PROBLEM TO SOLVE
Lines with the word "text" in them are the ones to copy from the records.

::: DATA TO USE

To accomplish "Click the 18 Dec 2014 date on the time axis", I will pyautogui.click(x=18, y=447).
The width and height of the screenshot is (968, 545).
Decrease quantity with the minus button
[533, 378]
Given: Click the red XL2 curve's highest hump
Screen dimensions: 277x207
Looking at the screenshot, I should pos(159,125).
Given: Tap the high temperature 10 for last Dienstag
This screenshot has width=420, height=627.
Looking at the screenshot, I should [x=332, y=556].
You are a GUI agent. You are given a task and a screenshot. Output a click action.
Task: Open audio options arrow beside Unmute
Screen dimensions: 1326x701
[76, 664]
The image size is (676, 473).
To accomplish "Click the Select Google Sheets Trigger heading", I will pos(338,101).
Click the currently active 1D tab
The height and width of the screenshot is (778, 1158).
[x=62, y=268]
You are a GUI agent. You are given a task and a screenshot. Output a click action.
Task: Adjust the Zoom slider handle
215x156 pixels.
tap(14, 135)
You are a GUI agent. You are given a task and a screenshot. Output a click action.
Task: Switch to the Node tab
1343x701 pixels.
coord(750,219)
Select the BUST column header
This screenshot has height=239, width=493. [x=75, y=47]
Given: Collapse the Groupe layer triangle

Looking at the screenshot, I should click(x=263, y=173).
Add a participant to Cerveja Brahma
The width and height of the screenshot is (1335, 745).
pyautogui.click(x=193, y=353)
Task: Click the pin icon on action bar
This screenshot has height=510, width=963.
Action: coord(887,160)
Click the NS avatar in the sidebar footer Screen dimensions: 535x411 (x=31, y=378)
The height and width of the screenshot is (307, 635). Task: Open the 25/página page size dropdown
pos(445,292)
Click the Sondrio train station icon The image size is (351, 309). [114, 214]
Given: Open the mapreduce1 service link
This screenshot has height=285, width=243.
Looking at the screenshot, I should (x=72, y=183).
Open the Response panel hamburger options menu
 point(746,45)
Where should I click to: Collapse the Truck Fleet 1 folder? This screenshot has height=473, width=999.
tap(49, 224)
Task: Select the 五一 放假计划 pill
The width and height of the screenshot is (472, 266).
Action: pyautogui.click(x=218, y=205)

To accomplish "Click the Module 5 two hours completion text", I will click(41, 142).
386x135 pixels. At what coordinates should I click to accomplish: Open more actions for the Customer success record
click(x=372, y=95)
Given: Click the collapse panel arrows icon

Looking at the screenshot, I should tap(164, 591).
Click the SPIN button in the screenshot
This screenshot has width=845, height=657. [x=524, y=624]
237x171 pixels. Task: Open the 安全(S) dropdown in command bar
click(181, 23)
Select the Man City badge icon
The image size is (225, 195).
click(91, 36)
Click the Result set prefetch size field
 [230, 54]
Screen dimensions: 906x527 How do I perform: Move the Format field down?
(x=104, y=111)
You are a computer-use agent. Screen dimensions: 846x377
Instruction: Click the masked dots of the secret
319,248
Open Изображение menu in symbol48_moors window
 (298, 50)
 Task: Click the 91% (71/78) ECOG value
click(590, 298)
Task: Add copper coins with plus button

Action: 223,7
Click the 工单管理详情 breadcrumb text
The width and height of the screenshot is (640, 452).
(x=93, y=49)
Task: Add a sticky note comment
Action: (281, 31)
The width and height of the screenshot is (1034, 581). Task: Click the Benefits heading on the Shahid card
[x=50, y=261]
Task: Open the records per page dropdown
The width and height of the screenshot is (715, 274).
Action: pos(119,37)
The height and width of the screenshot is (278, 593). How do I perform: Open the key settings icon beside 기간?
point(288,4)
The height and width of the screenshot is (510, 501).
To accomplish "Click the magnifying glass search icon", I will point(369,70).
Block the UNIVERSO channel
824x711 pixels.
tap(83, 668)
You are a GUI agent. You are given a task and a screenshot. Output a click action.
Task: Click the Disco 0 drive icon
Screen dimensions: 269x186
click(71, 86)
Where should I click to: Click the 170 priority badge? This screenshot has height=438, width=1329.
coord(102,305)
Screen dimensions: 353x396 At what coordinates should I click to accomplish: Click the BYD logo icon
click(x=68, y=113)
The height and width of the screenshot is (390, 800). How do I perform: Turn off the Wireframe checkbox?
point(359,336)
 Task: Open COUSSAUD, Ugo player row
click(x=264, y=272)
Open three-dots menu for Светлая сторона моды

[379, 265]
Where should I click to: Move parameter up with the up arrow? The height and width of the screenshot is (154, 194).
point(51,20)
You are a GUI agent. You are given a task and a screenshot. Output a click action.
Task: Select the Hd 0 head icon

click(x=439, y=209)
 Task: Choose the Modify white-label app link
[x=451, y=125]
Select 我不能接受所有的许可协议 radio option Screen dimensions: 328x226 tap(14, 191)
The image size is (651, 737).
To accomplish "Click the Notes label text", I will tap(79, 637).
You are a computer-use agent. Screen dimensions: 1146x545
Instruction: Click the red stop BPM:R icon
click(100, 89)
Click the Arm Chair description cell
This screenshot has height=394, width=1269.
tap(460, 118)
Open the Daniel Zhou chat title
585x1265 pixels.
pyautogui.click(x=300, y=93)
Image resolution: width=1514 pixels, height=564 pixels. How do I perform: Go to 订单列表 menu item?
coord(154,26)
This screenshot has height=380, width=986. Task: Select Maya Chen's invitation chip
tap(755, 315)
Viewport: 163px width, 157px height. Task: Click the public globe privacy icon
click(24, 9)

::::::

REPLY
To accomplish "Click the Module 5 two hours completion text", I will click(41, 142).
Click the 工单管理详情 breadcrumb text
To accomplish "Click the Notes label text", I will tap(79, 637).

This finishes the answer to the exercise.